Non mancano gli scontri vivaci. Nel 1919: “I socialisti dell’Ordine Nuovo (un giornaletto torinese di propaganda) sfogano le loro ire contro la nostra rivista. Non li comprendo questi attacchi.” Avversario è Palmiro Togliatti con il suo articolo: Parassiti della cultura. Togliatti la prende alla lontana. Rimpiange Leonardo e la Voce che sono stati lo Sturm und Drang culturale della giovinezza. E poi non ci va leggero. “Questi, questo (Gobetti) ha un credo, una fede da predicare. Non puoi tenere il riso a vedere uno scolaretto che si aggira testoni tra le cose che non sa e quelle che vuol scimmiottare. Chi nega la grande luce di quelle pagine è un malvagio, un vigliacco.” D’altronde Gramsci non è da meno. Così definisce i futuristi: “Gruppo di scolaretti scappati da un collegio gesuitico.” Il termine scolaretti è ripetuto.
Sfogliando i numeri troviamo esperimenti di socialismo, frammenti di estetismo politico. Gobetti avverte che non siamo la Russia, non c’è lo Zar. Da noi un tentativo di rivoluzione porterebbe a “una lotta tragica tra città e campagne.” E la borghesia, più evoluta del proletariato, si prenderebbe il potere… Il progresso nasce dalla conciliazione che c’è nel liberalismo. Evitare “l’impotente inutilità di una scimiottatura” che colpirebbe la vita storica, perfino il proletariato, instaurando regni superati:” la teocrazia o il socialismo.”
Gobetti sa essere ironico, scherzoso. “Odio i crociani: sono vuoti, parolai inerti quanto gli anticrociani. Ammiriamo Croce, genio della cultura nostra, ma sgombriamo il campo dagli sciocchi che non hanno facoltà d’intenderlo.”

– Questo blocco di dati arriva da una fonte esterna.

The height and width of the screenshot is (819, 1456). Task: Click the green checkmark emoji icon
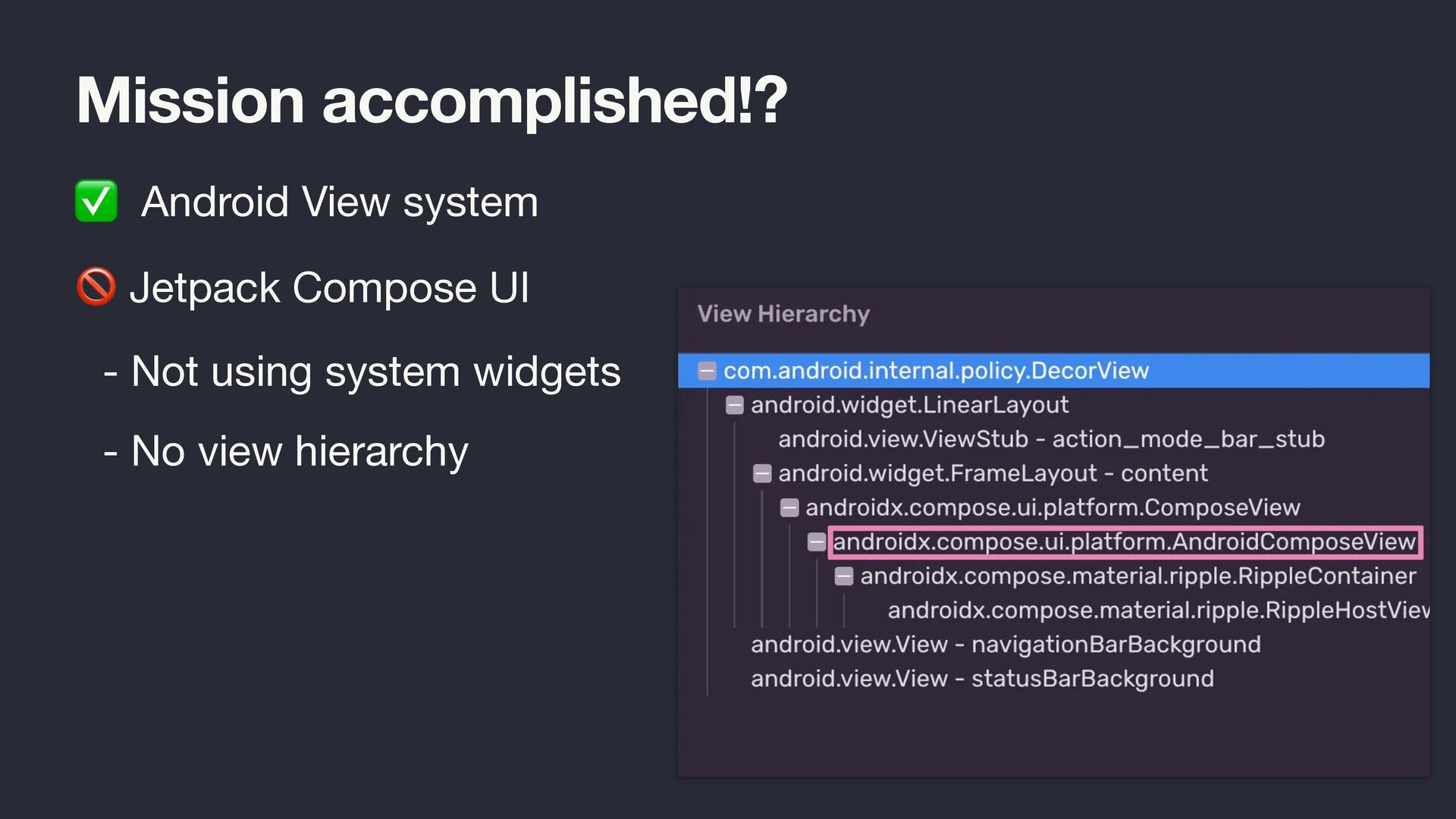96,202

La rivoluzione liberale(1922/1925)
Il primo numero esce il 12 febbraio e contiene il suo Manifesto. “La Rivoluzione Liberale pone come base storica di giudizio una visione integrale e vigorosa del nostro Risorgimento.” Giovanni Ansaldo è ironico e cita Veuillot: “Roma, all’osteria. Abbiamo il diritto di essere poveri, la povertà è di buon umore.” E: “Altro che marxismo! Non c’è che del poverismo.” Gobetti ribatte e lo perdona: “Aderisce alla storia anche chi vi repugna.”

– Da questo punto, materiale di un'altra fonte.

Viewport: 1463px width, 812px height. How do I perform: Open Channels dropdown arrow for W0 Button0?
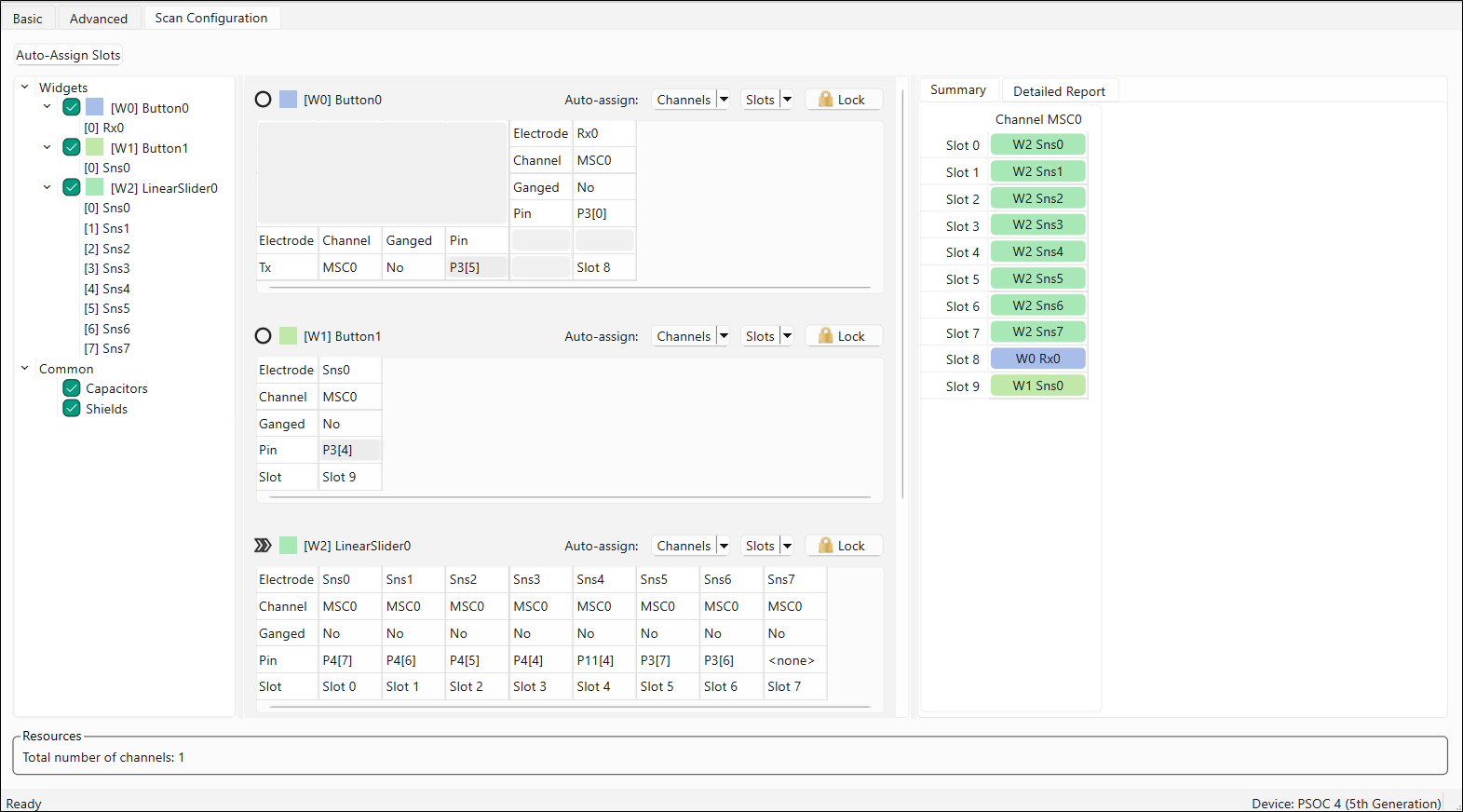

Gobetti vaticinava una classe di industriali audaci, fuori dal parassitismo e come principe di questi vede il fondatore della Fiat Agnelli, “eroe del capitalismo moderno.” La base della nuova società la vedeva costituita dagli operai e dai contadini. A questo riguardo Gramsci lo riprende affermando che nelle sue classi c’è il riverbero dell’individualismo, la sua etica. Il proletariato è per lui una creatura astratta. La contesa è aperta. L’intransigenza morale nobilita il suo liberismo, ne fa una cosa diversa dal consueto. Liberale per lui è liberato. È contro il sonno, l’inerzia della borghesia. Nel frattempo l’Italia giolittiana esala i suoi ultimi respiri.

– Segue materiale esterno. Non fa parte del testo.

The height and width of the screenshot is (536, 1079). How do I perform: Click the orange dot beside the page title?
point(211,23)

Il percorso è ostico ci sono amici che ergono ostacoli. Giuliotti: “Caro Gobetti, sono antiliberale, antidemocratico, antisocialista, anticomunista…” Gobetti: “Noi stimiamo la sua intransigenza, che non ci stancheremo mai di combattere…” E c’è il liberalismo socialista di Carlo Rosselli.: “Mi posso considerare liberale?” Il socialismo sarà ma potrebbe anche non essere, il Sorel enigmatico. Gobetti nel 1925: “Dobbiamo trovare da soli la nostra giustizia. E questa è la nostra dignità di antifascisti: per essere europei dobbiamo sembrare, comunque la parola ci disgusti, nazionalisti.”
Diffida. Considerando che La Rivoluzione Liberale è incorsa più volte nel provvedimento di sequestro…
Il Barretti (1924/1928)
Purtroppo gli ammonimenti di Gobetti sono stati vani. Nel 19121 a Livorno avviene la dolorosa scissione dei socialisti, nasce il partito comunista. Fomentatori dell’accaduto avvoltoi russi inviati espressamente. Gobetti nel 1926 scrive di un Risorgimento senza eroi. Afferma che il suo è il Risorgimento degli eretici, non dei professionisti. Argomento preponderante della rivista è la letteratura, tra i collaboratori Eugenio Montale. Debenedetti elargisce la sinfonia palpitante di Proust, Cajumi spiega la formazione del romanticismo. Il periodico continua ad uscire anche dopo la morte di Gobetti ma nel 1928 viene chiusa per ordine del prefetto. Gobetti voleva combattere al sole del giorno ma ormai è sopravvenuto l’oscuro della notte.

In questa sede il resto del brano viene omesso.